Results from a randomized clinical trial have shown that a potential new treatment may help control the immune response against amyotrophic lateral sclerosis. This would allow researchers and doctors to reduce further damage to patients' brains and spinal cords. Motor neuron diseases are a group of diseases that affect nerves in the brain and spinal cord. This causes the patient to have weakened and stiff muscles and eventuallyloses muscle mass. In addition, the condition can affect how a person living with the disease can walk, talk, eat, drink, and breathe. The famous scientist Stephen Hawking, who died in 2018, suffered from this. There is currently no known cure.

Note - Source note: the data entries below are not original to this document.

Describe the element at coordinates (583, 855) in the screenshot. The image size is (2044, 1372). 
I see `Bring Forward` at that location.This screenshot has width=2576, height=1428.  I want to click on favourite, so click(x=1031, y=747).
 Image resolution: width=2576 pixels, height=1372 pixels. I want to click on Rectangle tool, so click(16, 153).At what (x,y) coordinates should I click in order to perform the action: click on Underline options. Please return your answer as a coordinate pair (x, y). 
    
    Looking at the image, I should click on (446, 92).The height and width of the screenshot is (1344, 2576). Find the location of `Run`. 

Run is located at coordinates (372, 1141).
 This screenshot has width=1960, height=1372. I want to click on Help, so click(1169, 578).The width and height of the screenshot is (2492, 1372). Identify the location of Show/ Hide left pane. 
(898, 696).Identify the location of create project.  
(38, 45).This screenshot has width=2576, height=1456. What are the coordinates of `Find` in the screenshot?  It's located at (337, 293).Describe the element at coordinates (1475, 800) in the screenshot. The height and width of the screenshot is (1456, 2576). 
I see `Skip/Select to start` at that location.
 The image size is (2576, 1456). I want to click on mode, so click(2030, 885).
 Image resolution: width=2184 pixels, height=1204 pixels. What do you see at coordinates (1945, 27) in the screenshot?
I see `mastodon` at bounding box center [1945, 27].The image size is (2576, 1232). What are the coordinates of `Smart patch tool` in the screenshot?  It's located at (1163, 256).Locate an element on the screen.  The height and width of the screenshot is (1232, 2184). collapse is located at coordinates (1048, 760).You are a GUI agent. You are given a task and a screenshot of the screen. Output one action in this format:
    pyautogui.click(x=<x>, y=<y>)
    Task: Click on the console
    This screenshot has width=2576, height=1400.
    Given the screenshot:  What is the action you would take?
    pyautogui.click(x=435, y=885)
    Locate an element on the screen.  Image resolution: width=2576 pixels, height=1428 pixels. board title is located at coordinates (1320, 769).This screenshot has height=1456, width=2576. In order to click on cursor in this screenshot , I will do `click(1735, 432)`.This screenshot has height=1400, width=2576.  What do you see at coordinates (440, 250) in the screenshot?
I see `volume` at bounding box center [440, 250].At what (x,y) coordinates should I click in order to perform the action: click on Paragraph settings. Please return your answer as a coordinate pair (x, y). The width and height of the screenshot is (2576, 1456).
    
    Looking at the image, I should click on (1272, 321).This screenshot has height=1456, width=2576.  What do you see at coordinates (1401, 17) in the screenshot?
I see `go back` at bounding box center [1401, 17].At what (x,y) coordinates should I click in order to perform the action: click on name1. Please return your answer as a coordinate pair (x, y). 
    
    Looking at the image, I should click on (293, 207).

Research on amyotrophic lateral sclerosis
Although the causes of amyotrophic lateral sclerosis (ALS) are not yet fully understood, it is now known that inflammatory mechanisms influence the damage to motor neurons in the brain and spinal cord. Circulating regulatory T-cell lymphocytes (Tregs) help control this inflammatory response. Researchers from the Sheffield Institute of Translational Neuroscience were part of an international consortium. Accordingly, this study of immune modulation in ALS was the first of its kind to explore a potential treatment for the disease. The researchers investigated whether interleukin-2 (IL-2) can control the immune response of patients. The team found that Tregs are responsible for IL-2 survival and function. Treatment with IL-2 in low doses, as used in this experiment, proved to be well tolerated. In addition, the number of Tregs and their function in the blood increase.
The main aim of the study was to show this function of Tregs in the blood. The scientists also wanted to ensure that they could safely use ld IL-2 at the chosen doses in people with motor neuron disease. The study provided an opportunity to examine the potential of interleukin to modify immune mechanisms in ways that could be beneficial in this disease. This third objective required regular blood sampling throughout the experimental period. This made it possible to measure the number, function and type of Tregs and other circulating immune cells. This allowed the team to test the hypothesis that ld IL-2 increases the levels of blood markers (chemokines, cytokines and neurofilament proteins).Nerve cell damage in motor neuron diseasecould change.
Research results
The ultimate goalthis longer studyis to find out whether low-dose IL-2 improves life expectancy and quality of life in patients. This would allow researchers to get a biomarker indication of treatment effectiveness in individual patients. Overall, the study results strongly support further investigation of ld IL-2 and provide important insights. This can be used by larger studies to determine improvements in daily activity and survival. The key findings were that ld IL-2 significantly increased the number of circulating Tregs as predicted and, most importantly, improved their ability to control other immune cell responses that contribute to nerve cell damage. This double advantage shows that ld IL-2 therapy is fully functional in patients. Furthermore, this response was related to IL-2 dose.